一种数据处理装置和方法。所述数据处理装置包括:一数据收集单元(100),被构造为收集在网络中传输的数据,并根据预定的特征将收集数据分为已知攻击数据和未知攻击数据;一数据转换单元(300),被构造为根据映射数据库将未知攻击数据中包括的至少一部分内容替换为对应的识别码。因此,可以减小网络中传输的数据的大小。

Description

数据处理装置和方法 技术领域
本发明涉及一种数据处理装置和方法。
背景技术
在中央网络安全监视中,可以在需要保护的对象处布设网络流量收集装置,以收集来自网络的网络流量。例如,网络安全监视器(NSM)可以布设在客户的网络中以获得网络流量。网络安全监视器(NSM)以与入侵检测***(IDS)的工作方式相似的方式工作,其可以监视诸如服务器拒绝(Denial of Service)的安全事件、网络扫描和由恶意软件触发的其他网络或应用的攻击。

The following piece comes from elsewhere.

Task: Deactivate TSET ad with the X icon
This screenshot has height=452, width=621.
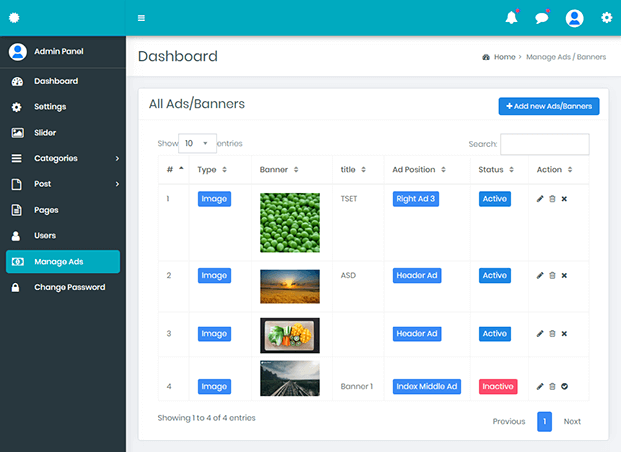Action: coord(564,199)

在中央网络安全监视中,NSM可以不仅被设置为布设在网络环境中的前端处的检测传感器,也可以被用作原始数据收集器。就此,NSM将可以将网络数据流捕获为诸如pcap文件的无结构文件,并对这些数据文件进行预处理,然后将它们发送到中央网络安全监视中心。如此,可以使用NSM来帮助进行网络安全威胁的相关性分析。
但是,当监视的网络数据流变得很大时,需要很高的带宽来传输诸如pcap类文件。在工业控制网络应用中,为了处理这样的问题,提出了一种在将收集的数据发送到中央网络安全监视中心之前对收集的数据进行基于相关性分析的数据预处理方法。在工业控制网络环境中,与自动化生产工艺的控制和监视相关的网络流量相对固定。因此,需要通过识别出并简化已知数据并仅处理未知的数据,以减小需要发送的数据并缓解带宽的压力。
发明内容
本发明旨在提供一种解决上述和/或其他技术问题的数据处理装置和方法。
在一个实施例中,一种数据处理装置包括:一数据收集单元,被构造为收集在网络中传输的数据,并根据预定的特征将收集数据分为已知攻击数据和未知攻击数据;一数据转换单元,被构造为根据映射数据库将未知攻击数据中包括的至少一部分内容替换为对应的识别码。因此,可以减小将被发送到中央网络安全监视中心的数据。
数据转换单元包括:一数据识别单元,被构造为识别未知攻击数据中包括的内容;一数据分类单元,被构造为根据数据识别单元的识别结果将未知攻击数据中的已被数据识别单元所识别的内容进行分类。因此,可以改善安全分析的速度和准确度。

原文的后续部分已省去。